Democratização dos mercados privados ou institucionalização do investidor de retalho: termos diferentes para a mesma tendência

Michael Elio (StepStone Group), Olivier Dauman (CFM Indosuez Wealth), Diana Celotto (UBS Global WM), West Lockhart (BlackRock), Tom Slocock (iCapital). CRéditos: Cedida.

O Palais des Festivals de Cannes acolheu recentemente 2.500 profissionais de investimento alternativo. O IPEM, um dos eventos de referência de private equity da Europa, teve como cenário a deterioração do panorama económico global, a inflação, a subida de taxas e a consequente pressão que as valorizações experienciaram em todos os mercados.

Isto também aconteceu nos mercados privados.

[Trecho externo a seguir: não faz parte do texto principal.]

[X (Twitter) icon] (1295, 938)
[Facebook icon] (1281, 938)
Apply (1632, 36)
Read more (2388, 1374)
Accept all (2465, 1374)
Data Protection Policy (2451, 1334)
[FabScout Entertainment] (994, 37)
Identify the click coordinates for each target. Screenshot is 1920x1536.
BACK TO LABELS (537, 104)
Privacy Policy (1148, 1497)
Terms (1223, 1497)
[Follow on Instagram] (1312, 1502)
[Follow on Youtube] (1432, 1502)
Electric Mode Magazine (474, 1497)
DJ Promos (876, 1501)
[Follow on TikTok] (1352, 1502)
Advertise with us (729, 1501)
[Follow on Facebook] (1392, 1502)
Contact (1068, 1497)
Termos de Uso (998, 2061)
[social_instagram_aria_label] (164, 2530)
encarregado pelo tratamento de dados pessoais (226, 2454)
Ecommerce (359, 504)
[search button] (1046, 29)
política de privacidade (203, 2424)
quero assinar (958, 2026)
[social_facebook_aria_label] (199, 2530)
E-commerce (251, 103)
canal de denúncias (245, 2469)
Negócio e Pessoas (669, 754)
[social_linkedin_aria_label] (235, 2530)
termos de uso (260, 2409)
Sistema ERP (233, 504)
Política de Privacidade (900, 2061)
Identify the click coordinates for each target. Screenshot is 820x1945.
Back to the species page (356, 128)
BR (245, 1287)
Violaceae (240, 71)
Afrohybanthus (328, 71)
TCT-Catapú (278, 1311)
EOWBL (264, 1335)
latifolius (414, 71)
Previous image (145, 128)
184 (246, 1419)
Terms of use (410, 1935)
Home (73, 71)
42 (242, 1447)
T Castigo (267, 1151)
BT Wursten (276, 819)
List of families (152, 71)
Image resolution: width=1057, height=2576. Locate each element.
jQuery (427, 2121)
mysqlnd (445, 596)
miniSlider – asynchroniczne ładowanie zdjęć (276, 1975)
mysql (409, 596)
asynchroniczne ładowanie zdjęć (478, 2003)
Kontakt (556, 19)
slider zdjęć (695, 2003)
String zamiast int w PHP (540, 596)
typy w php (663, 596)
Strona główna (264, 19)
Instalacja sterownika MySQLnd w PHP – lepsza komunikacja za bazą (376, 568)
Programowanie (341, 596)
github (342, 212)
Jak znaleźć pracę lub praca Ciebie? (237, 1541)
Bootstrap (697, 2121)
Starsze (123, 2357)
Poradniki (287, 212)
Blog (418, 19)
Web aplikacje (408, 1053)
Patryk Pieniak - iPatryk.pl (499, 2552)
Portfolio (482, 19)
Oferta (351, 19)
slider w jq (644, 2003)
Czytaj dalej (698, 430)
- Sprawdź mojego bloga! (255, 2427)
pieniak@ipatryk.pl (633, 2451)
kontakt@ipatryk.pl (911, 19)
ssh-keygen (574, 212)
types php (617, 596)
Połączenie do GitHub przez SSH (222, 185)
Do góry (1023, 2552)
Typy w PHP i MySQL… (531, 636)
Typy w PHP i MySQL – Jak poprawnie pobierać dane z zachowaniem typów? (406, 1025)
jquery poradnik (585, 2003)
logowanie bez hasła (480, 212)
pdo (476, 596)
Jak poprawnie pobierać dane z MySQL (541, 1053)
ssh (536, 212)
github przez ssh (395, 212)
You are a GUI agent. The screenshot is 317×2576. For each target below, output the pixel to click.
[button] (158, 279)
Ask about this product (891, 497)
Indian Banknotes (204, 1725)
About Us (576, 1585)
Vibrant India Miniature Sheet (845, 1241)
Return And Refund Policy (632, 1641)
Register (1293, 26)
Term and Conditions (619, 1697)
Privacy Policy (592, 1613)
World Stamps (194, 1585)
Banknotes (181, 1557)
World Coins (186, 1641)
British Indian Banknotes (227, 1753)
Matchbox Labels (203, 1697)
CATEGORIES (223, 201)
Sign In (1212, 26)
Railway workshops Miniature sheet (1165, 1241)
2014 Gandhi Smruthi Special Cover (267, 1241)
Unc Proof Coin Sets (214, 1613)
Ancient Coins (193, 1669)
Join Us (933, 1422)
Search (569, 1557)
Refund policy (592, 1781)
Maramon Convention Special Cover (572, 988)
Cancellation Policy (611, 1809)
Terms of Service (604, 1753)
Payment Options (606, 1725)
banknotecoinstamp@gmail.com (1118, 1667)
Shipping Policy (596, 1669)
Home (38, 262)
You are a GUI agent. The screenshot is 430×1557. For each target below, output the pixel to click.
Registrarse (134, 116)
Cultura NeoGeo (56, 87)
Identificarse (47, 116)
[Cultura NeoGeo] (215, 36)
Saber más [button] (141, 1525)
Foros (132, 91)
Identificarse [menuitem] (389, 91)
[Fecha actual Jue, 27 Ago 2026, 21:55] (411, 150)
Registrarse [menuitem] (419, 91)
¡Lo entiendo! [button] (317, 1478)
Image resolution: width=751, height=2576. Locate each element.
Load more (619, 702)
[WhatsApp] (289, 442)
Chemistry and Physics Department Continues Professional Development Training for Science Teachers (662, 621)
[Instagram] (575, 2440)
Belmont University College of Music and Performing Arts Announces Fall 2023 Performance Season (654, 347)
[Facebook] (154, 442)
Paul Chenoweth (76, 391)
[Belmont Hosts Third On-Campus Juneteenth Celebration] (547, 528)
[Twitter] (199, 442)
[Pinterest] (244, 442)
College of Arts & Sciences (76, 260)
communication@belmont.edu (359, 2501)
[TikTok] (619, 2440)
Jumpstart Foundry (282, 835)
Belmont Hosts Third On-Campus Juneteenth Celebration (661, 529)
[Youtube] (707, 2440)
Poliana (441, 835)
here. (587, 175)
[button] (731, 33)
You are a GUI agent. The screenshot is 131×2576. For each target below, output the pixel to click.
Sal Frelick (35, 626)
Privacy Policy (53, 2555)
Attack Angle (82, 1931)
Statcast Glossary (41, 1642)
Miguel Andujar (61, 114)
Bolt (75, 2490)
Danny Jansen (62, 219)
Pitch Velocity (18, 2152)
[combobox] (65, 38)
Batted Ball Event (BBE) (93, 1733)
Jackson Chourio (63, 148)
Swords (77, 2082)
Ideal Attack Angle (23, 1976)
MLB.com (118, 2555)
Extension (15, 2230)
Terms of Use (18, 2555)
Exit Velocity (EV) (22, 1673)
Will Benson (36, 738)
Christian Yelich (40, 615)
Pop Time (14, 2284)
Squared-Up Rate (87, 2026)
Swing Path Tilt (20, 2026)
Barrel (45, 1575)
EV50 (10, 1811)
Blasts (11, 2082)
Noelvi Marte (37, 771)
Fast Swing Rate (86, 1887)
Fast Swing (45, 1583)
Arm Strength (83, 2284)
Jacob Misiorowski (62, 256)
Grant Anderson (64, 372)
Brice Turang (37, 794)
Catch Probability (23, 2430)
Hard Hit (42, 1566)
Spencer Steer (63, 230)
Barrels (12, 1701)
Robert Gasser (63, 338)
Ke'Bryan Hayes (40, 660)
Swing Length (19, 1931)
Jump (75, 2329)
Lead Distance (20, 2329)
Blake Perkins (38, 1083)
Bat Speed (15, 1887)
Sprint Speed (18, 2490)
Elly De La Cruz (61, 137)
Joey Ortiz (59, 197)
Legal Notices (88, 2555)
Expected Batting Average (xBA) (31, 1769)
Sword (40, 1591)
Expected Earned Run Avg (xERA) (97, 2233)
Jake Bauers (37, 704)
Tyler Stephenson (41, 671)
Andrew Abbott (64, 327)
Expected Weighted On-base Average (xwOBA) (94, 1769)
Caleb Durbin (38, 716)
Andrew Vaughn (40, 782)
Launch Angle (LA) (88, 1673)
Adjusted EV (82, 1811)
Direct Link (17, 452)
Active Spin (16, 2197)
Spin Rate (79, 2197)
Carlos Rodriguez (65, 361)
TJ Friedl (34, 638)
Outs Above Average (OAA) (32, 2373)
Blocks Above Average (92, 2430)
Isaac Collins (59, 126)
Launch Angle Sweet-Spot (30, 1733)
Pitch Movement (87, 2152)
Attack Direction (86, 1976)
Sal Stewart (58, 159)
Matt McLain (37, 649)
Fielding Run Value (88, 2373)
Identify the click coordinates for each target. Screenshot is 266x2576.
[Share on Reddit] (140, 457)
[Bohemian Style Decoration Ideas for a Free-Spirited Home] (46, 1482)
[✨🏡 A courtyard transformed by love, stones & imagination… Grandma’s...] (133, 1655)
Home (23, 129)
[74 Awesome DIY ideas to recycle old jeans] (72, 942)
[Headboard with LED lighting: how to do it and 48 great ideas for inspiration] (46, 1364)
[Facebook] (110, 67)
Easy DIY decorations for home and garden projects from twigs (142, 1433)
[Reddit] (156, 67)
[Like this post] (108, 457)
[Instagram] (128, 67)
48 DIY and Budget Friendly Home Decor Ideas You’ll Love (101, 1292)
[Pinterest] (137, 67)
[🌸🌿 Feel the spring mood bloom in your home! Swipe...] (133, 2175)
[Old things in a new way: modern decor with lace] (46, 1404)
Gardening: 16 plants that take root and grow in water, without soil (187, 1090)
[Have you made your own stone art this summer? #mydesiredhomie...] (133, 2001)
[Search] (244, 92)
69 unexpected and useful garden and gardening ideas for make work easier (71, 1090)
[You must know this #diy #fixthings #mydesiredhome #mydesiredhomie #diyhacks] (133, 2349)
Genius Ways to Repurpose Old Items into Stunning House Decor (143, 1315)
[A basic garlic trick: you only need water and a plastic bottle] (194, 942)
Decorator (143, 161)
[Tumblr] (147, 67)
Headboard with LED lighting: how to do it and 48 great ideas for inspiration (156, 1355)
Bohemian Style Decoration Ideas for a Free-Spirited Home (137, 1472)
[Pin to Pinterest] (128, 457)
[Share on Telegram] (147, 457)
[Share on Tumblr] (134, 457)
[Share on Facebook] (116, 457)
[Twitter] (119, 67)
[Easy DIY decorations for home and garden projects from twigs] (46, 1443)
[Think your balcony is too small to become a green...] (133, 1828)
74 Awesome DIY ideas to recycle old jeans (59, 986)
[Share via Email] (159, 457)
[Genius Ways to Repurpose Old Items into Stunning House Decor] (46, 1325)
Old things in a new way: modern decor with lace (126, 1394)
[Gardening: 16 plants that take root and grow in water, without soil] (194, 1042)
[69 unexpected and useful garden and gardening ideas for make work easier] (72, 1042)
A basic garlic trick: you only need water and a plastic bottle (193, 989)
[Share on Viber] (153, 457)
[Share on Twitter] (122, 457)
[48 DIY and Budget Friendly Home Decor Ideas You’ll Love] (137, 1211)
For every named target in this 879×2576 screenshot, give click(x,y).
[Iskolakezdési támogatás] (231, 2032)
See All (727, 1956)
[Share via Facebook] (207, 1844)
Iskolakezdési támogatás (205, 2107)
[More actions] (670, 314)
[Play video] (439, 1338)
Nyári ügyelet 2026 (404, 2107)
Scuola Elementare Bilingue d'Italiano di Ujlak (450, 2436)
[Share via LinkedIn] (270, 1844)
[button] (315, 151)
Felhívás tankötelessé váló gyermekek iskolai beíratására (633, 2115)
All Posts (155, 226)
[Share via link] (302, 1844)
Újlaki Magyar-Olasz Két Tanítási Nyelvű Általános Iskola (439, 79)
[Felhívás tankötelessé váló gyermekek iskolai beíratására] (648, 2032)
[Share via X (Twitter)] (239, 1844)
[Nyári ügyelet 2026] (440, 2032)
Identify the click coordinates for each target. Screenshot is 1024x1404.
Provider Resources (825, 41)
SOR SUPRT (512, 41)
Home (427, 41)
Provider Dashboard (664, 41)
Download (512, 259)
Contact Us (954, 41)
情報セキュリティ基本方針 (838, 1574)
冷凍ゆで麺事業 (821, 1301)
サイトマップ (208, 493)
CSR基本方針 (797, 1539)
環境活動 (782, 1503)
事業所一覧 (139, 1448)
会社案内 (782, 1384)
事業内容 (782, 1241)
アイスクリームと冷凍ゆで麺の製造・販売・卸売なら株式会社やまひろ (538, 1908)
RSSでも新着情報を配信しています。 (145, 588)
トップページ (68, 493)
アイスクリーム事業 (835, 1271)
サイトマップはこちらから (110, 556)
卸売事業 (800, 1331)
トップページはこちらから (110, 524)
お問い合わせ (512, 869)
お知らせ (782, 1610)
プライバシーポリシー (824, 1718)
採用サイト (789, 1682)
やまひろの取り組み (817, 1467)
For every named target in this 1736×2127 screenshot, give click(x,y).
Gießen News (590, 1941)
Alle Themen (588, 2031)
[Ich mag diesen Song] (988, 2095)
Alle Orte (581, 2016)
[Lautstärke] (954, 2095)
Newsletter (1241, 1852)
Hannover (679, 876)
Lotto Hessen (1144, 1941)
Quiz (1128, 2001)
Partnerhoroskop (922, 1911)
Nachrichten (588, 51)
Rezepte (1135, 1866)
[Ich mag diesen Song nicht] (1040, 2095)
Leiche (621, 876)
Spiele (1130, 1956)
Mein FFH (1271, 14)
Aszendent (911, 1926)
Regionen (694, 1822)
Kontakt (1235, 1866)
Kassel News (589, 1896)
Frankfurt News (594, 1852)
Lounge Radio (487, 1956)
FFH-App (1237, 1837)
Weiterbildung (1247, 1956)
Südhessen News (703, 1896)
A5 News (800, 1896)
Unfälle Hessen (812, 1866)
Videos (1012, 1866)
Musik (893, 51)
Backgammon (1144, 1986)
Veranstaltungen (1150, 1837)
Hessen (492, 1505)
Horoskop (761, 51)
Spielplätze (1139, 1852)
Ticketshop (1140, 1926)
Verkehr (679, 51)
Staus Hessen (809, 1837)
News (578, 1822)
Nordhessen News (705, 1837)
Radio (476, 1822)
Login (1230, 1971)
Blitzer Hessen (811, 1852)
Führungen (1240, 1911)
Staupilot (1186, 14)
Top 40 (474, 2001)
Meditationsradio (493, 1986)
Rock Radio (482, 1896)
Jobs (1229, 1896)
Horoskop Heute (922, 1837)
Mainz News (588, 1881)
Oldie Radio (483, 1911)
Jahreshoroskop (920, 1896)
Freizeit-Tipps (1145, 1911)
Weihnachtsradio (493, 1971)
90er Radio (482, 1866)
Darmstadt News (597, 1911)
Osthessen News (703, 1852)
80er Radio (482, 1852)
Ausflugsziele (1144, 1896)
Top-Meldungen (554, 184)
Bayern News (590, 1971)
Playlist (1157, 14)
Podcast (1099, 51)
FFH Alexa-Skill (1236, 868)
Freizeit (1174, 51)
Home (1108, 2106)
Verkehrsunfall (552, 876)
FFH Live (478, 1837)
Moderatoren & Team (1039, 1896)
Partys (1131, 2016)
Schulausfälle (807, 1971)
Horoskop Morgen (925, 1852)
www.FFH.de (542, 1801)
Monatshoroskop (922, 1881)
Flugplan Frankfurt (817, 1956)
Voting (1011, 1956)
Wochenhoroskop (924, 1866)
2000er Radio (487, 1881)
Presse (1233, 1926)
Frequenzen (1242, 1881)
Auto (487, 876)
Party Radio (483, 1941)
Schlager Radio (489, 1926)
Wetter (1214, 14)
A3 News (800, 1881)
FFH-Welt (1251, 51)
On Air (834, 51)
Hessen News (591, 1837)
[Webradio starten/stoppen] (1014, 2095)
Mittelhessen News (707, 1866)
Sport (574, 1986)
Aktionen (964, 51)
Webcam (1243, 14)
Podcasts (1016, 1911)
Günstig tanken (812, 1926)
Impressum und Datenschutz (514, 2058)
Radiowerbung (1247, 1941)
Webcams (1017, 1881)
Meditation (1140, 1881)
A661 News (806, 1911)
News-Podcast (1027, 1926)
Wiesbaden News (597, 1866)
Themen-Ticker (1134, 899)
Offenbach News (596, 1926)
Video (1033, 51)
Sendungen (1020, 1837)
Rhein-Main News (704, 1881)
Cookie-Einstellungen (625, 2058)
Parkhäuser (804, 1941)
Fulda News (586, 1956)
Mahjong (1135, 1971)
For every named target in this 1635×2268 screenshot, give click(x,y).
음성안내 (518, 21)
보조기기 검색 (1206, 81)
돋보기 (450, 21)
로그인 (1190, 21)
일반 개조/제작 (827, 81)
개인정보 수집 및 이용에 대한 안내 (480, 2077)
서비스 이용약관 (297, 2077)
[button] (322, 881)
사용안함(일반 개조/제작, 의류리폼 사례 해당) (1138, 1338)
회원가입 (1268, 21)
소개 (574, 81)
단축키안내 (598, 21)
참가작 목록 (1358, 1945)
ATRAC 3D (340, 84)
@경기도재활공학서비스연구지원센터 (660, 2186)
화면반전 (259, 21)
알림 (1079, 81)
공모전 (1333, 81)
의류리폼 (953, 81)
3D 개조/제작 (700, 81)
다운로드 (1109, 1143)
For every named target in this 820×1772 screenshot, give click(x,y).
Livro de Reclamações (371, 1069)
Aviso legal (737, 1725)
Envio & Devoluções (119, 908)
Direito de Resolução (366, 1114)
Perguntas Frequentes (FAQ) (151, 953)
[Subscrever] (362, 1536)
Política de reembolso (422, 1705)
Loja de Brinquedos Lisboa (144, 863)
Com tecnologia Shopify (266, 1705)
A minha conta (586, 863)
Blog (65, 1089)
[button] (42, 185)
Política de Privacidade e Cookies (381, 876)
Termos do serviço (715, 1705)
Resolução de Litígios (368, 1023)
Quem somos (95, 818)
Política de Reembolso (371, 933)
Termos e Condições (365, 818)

Embora nem todas as áreas geográficas ou setores sejam igualmente afetados (esperam-se mais desvalorizações nos EUA e no venture capital ligado a empresas tecnológicas), começaram-se a ver ajustes no último trimestre de 2022. As empresas que não o fizeram estarão no centro das atenções no início de 2023. 

Além das valorizações, uma das tendências mais relevantes nos mercados privados é a flexibilização do acesso a outros investidores fora do âmbito institucional: investidores individuais ou entidades de menor dimensão, geralmente com menos experiência neste terreno. Alguns chamam a isto democratização dos mercados privados, outros, como Michael Elio, sócio da SpetStone, preferem usar o termo institucionalização do investidor de retalho.

A FundsPeople teve a oportunidade de moderar o painel que abordava este tema e que reunia representantes da CFM Indosuez Wealth Management, da BlackRock, da iCapital, da StepStone e da UBS Global Wealth Management.

Fonte de produção de fluxos para os mercados privados

Em primeiro lugar, os números: a flexibilização do acesso aos mercados privados pode representar uma canalização de capital de três biliões de euros nos próximos cinco anos. São os dados com os quais West Lockhart, diretor-geral na BlackRock, abriu o debate. Em segundo lugar, o impacto na estratégia das gestoras, que veem o segmento de retalho (cuja exposição na Europa está abaixo dos 2% nas suas carteiras) como uma das principais fontes de captação de capital em 2023, depois das limitações para aumentar as posições dos institucionais (efeito denominador, por exemplo). “É uma evolução natural do negócio, de institucional para retalho”, assinala Michael Elio.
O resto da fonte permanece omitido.